DIRECTIONS FOR THIS TASK >>
Reproduce the following items verbatim, beginning with the line that contains "Toggle the Impressionen metric card" and ending with the line that contains "Action: tap(440, 273)", both lines included.

SUPPLIED MATERIAL >>
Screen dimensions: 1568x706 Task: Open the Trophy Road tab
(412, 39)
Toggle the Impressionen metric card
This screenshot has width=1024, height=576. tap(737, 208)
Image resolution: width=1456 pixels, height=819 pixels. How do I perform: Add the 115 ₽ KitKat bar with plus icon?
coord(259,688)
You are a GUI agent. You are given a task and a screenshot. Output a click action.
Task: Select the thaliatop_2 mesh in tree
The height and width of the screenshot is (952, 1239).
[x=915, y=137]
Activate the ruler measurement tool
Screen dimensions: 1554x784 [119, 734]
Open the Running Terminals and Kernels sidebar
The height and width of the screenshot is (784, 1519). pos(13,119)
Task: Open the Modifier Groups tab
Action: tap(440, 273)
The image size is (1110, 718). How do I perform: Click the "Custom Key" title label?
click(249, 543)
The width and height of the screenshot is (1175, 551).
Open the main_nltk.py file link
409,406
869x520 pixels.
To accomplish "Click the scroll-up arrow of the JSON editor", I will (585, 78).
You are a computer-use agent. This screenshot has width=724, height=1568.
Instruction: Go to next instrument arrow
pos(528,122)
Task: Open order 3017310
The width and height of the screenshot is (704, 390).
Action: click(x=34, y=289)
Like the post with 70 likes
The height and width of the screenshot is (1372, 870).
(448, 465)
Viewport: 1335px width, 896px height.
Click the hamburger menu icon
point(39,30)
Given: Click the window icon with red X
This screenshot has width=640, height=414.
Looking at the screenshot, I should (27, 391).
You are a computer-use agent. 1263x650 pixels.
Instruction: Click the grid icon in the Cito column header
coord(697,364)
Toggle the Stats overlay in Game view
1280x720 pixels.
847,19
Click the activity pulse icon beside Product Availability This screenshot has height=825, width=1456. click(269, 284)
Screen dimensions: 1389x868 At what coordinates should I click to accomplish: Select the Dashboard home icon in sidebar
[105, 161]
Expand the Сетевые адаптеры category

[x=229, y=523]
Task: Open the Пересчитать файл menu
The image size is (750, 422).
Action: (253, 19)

WRITTEN RESPONSE >>
Toggle the Impressionen metric card
This screenshot has width=1024, height=576. tap(737, 208)
Image resolution: width=1456 pixels, height=819 pixels. How do I perform: Add the 115 ₽ KitKat bar with plus icon?
coord(259,688)
You are a GUI agent. You are given a task and a screenshot. Output a click action.
Task: Select the thaliatop_2 mesh in tree
The height and width of the screenshot is (952, 1239).
[x=915, y=137]
Activate the ruler measurement tool
Screen dimensions: 1554x784 [119, 734]
Open the Running Terminals and Kernels sidebar
The height and width of the screenshot is (784, 1519). pos(13,119)
Task: Open the Modifier Groups tab
Action: tap(440, 273)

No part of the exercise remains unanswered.